**Required task:** Copy the rows below line for line, with no changes.
___ Entries
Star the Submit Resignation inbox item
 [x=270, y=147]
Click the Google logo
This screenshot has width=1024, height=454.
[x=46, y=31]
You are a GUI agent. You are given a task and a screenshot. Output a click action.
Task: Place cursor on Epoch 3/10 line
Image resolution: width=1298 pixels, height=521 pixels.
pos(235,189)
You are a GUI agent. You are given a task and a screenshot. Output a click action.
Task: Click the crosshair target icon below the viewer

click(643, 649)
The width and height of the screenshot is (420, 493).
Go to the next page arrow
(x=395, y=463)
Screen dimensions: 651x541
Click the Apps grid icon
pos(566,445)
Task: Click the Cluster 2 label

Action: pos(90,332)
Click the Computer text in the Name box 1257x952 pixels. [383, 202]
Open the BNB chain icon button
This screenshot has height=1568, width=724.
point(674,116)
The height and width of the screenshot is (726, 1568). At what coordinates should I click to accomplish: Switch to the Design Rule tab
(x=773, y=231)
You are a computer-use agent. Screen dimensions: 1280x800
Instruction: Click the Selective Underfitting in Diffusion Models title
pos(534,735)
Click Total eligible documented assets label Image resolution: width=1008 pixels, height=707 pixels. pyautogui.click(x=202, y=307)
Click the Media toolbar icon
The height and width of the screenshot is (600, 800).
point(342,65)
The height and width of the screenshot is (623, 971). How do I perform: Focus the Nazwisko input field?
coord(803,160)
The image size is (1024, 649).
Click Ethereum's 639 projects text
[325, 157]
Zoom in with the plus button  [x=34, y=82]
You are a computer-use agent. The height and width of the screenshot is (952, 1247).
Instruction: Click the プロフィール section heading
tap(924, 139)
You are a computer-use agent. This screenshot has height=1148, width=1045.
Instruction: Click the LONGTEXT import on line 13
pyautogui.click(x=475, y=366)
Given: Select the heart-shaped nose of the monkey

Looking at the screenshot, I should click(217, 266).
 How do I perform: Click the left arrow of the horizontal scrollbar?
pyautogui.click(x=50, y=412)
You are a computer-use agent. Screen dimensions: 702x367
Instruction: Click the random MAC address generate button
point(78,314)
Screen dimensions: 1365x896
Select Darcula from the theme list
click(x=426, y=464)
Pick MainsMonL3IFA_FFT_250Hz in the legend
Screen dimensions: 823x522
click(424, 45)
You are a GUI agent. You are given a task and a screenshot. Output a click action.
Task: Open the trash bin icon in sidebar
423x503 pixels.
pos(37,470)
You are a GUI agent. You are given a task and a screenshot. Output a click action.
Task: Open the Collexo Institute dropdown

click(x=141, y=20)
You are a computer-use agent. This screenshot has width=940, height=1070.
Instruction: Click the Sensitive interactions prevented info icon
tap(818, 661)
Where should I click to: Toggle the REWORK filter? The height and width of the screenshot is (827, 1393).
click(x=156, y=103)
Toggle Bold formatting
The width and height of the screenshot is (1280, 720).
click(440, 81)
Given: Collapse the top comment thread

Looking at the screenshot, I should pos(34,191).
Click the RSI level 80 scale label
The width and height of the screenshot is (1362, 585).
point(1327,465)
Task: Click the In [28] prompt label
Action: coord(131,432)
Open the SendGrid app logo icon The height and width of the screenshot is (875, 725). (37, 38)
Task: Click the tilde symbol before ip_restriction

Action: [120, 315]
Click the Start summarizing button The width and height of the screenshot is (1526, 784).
______
**Response below:**
Star the Submit Resignation inbox item
 [x=270, y=147]
Click the Google logo
This screenshot has width=1024, height=454.
[x=46, y=31]
You are a GUI agent. You are given a task and a screenshot. Output a click action.
Task: Place cursor on Epoch 3/10 line
Image resolution: width=1298 pixels, height=521 pixels.
pos(235,189)
You are a GUI agent. You are given a task and a screenshot. Output a click action.
Task: Click the crosshair target icon below the viewer

click(643, 649)
The width and height of the screenshot is (420, 493).
Go to the next page arrow
(x=395, y=463)
Screen dimensions: 651x541
Click the Apps grid icon
pos(566,445)
Task: Click the Cluster 2 label

Action: pos(90,332)
Click the Computer text in the Name box 1257x952 pixels. [383, 202]
Open the BNB chain icon button
This screenshot has height=1568, width=724.
point(674,116)
The height and width of the screenshot is (726, 1568). At what coordinates should I click to accomplish: Switch to the Design Rule tab
(x=773, y=231)
You are a computer-use agent. Screen dimensions: 1280x800
Instruction: Click the Selective Underfitting in Diffusion Models title
pos(534,735)
Click Total eligible documented assets label Image resolution: width=1008 pixels, height=707 pixels. pyautogui.click(x=202, y=307)
Click the Media toolbar icon
The height and width of the screenshot is (600, 800).
point(342,65)
The height and width of the screenshot is (623, 971). How do I perform: Focus the Nazwisko input field?
coord(803,160)
The image size is (1024, 649).
Click Ethereum's 639 projects text
[325, 157]
Zoom in with the plus button  [x=34, y=82]
You are a computer-use agent. The height and width of the screenshot is (952, 1247).
Instruction: Click the プロフィール section heading
tap(924, 139)
You are a computer-use agent. This screenshot has height=1148, width=1045.
Instruction: Click the LONGTEXT import on line 13
pyautogui.click(x=475, y=366)
Given: Select the heart-shaped nose of the monkey

Looking at the screenshot, I should click(217, 266).
 How do I perform: Click the left arrow of the horizontal scrollbar?
pyautogui.click(x=50, y=412)
You are a computer-use agent. Screen dimensions: 702x367
Instruction: Click the random MAC address generate button
point(78,314)
Screen dimensions: 1365x896
Select Darcula from the theme list
click(x=426, y=464)
Pick MainsMonL3IFA_FFT_250Hz in the legend
Screen dimensions: 823x522
click(424, 45)
You are a GUI agent. You are given a task and a screenshot. Output a click action.
Task: Open the trash bin icon in sidebar
423x503 pixels.
pos(37,470)
You are a GUI agent. You are given a task and a screenshot. Output a click action.
Task: Open the Collexo Institute dropdown

click(x=141, y=20)
You are a computer-use agent. This screenshot has width=940, height=1070.
Instruction: Click the Sensitive interactions prevented info icon
tap(818, 661)
Where should I click to: Toggle the REWORK filter? The height and width of the screenshot is (827, 1393).
click(x=156, y=103)
Toggle Bold formatting
The width and height of the screenshot is (1280, 720).
click(440, 81)
Given: Collapse the top comment thread

Looking at the screenshot, I should pos(34,191).
Click the RSI level 80 scale label
The width and height of the screenshot is (1362, 585).
point(1327,465)
Task: Click the In [28] prompt label
Action: coord(131,432)
Open the SendGrid app logo icon The height and width of the screenshot is (875, 725). (37, 38)
Task: Click the tilde symbol before ip_restriction

Action: [120, 315]
Click the Start summarizing button The width and height of the screenshot is (1526, 784).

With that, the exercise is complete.